Koenyg's stare darkened. “Sister, I will not have you sow dissension against our Verenthane allies….”

“I state only fact,” said Sasha. “Ask Markan to deny it.” No one looked at Markan. To question the Great Lord of Isfayen's honesty was not wise. “And brother, I cannot be party to any army that supports such acts. These are our allies, and they murder children by the wagonload. Little girls and little boys like Tomli.” Her hand was firm on Tomli's shoulder. Even in the face of this fearsome gathering of strangers, Tomli did not flinch or shake. He had seen far worse than this. “I do not appeal to your sympathy. I appeal to your honour. There is honour in victory against warriors in battle. To murder small children for gold…”

She gazed at each of them in turn. Men met her eyes for a moment, then looked aside. Others would not look at all. She did not complete that last sentence. She could not. For even the rough men of Lenayin, there were no words.

Save for the northerners. The Hadryn, the Ranash, and the Banneryd stood to their own, separate side of the room, and stared with unflinching calm. With them stood Myklas, frowning.

“I recall that you have played this game before,” said the Great Lord Heryd of Hadryn. He was a wall of a man, blond, tall, and undecorated. Pure, in the image of his faith. “In the rebellion, you used orphan children to tug at the hearts of nobles and ladies in Baen-Tar.”

“Not orphan children, Lord Heryd,” Sasha told him, unblinkingly. “They currently reside with their parents in the Udalyn Valley. Their parents live, thanks to me, and your glorious defeat at my hands.”

Lord Heryd steamed. Great Lord Rydysh of Ranash muttered an insult in his native tongue that Sasha did not understand.

“We do not speak of past conflicts,” Koenyg said sharply. “Each part of Lenayin has fought each other part of Lenayin so many times in history, and our losses and grievances outnumber the stars. Here we are one army, and we will not sacrifice future glories on the altar of past hatreds.”

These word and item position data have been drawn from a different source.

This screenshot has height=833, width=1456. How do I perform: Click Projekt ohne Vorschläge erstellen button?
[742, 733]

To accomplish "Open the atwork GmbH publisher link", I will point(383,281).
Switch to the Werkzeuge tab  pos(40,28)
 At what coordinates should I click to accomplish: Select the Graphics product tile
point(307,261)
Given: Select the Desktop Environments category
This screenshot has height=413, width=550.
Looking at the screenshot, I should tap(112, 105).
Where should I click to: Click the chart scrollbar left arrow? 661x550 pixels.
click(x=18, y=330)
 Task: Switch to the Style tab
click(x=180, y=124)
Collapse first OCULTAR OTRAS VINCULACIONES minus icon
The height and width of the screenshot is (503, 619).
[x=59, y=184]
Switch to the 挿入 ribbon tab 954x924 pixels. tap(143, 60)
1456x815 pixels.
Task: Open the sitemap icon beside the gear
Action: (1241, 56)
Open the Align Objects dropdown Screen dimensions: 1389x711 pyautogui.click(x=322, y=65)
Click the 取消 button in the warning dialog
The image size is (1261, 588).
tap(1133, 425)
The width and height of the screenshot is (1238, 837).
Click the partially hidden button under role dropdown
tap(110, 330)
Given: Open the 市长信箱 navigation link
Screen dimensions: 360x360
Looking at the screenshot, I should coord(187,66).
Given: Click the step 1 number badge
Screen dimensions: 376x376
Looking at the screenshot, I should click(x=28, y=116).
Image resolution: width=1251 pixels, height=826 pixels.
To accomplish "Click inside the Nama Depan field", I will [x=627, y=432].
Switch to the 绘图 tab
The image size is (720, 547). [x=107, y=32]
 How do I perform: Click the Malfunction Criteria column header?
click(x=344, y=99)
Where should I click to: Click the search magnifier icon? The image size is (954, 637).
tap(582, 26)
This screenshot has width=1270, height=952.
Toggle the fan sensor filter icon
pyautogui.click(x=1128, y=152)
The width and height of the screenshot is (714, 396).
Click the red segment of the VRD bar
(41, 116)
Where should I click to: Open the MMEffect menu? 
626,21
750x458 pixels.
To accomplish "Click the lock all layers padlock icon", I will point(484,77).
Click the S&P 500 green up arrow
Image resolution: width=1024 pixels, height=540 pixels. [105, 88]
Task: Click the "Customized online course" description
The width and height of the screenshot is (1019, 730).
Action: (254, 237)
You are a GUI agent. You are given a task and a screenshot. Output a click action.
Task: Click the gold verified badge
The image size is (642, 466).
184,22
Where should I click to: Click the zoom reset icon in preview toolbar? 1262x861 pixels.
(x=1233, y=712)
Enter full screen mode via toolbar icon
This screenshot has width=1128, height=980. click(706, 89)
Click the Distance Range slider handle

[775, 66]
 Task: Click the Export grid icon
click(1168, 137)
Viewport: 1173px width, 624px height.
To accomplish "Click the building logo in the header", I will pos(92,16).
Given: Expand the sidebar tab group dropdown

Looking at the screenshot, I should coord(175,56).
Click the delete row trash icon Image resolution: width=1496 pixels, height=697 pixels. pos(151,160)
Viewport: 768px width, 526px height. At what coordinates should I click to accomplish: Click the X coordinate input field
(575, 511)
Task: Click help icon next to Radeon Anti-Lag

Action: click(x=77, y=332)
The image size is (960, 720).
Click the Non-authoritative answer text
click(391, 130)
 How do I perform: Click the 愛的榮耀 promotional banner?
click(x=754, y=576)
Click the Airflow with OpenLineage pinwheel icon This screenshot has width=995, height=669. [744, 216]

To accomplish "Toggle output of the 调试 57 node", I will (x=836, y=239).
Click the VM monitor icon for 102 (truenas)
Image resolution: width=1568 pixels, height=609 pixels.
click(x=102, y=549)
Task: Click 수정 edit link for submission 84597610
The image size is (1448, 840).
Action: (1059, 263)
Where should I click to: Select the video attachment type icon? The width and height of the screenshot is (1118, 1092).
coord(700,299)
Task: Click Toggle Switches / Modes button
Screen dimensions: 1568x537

There was nothing “past” about this hatred, and they all knew it. The north was not merely Verenthane-they were devout, and pure. Most Lenay provinces rode in this battle for the allegiance of the great Verenthane lowland powers, and the promised future glory of Lenayin. But the north rode for the sheer religious pleasure of smiting evil, and in northern opinion, that evil had gleaming eyes and oddly coloured hair. They did not care if ten thousand half-breed children were murdered, they were going to heaven, climbing on the piled corpses of the serrin race.

“She has sung this tune before,” Lord Heryd repeated. “One orphan child proves nothing, save that she has few new ideas for luring strong men with women's cowardice.”

“Every time the likes of you go to war,” Sasha told him, “helpless children escape your slaughter to fall into my hands. The only thing proved is that you lot would rather kill children than warriors.”